(DIRECTIONS FOR THIS TASK) Tally the lines in the data below in which the word "with" occurs, then give only the total.

EXCERPTED DATA START

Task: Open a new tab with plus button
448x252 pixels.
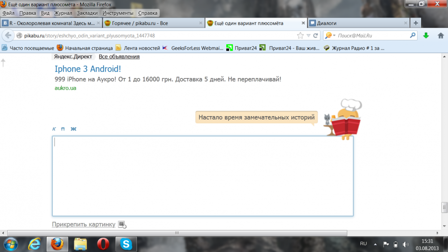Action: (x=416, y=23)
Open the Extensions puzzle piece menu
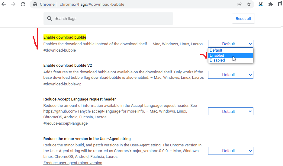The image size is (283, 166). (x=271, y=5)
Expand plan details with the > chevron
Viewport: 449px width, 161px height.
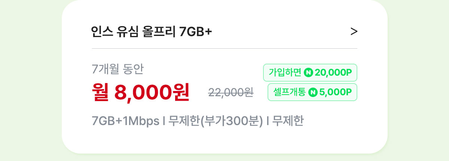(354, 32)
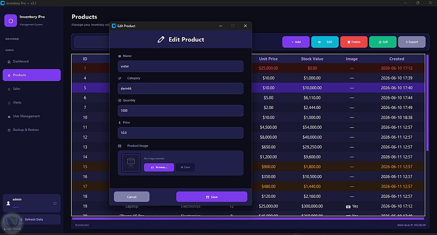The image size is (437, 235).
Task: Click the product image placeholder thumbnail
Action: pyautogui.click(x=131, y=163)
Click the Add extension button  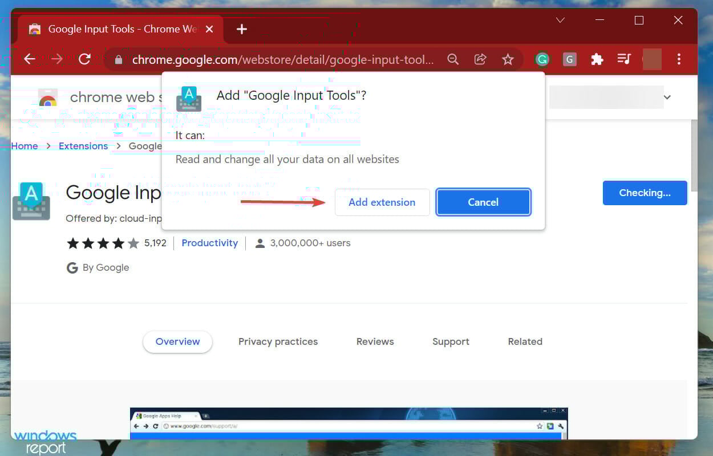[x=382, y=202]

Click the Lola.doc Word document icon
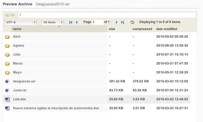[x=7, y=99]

EXCERPTED DATA END
EXCERPTED DATA START

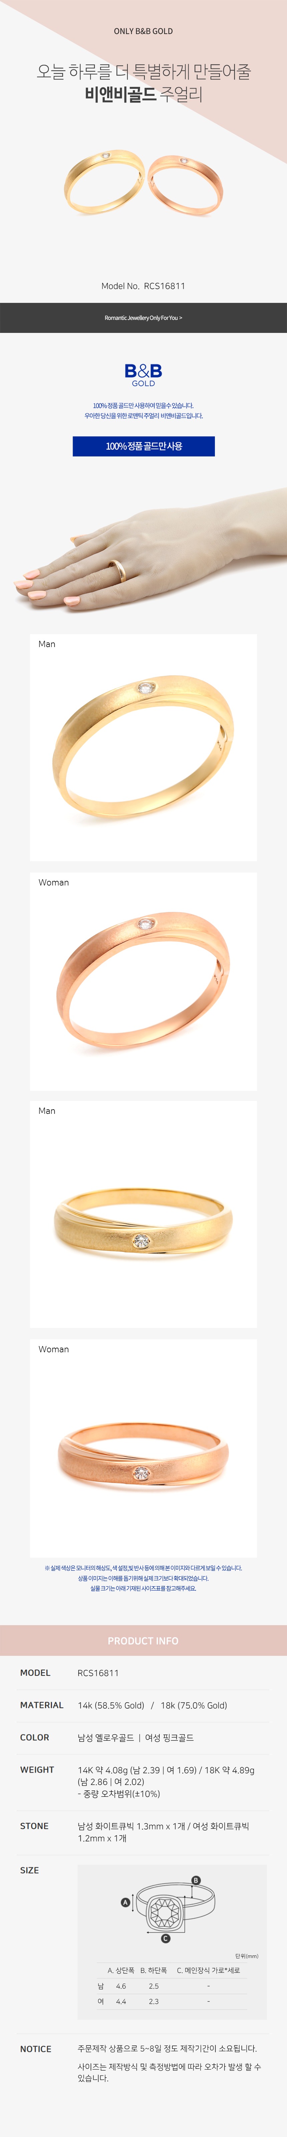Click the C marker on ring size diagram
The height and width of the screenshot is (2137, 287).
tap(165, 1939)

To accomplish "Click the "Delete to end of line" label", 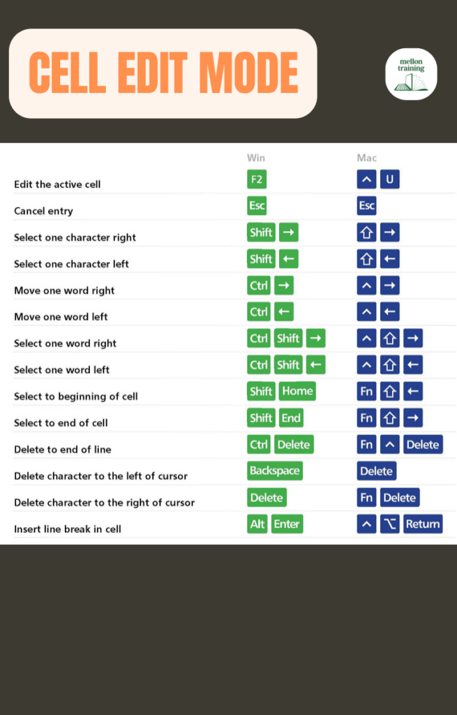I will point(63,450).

EXCERPTED DATA END

(RESULT BELOW) 2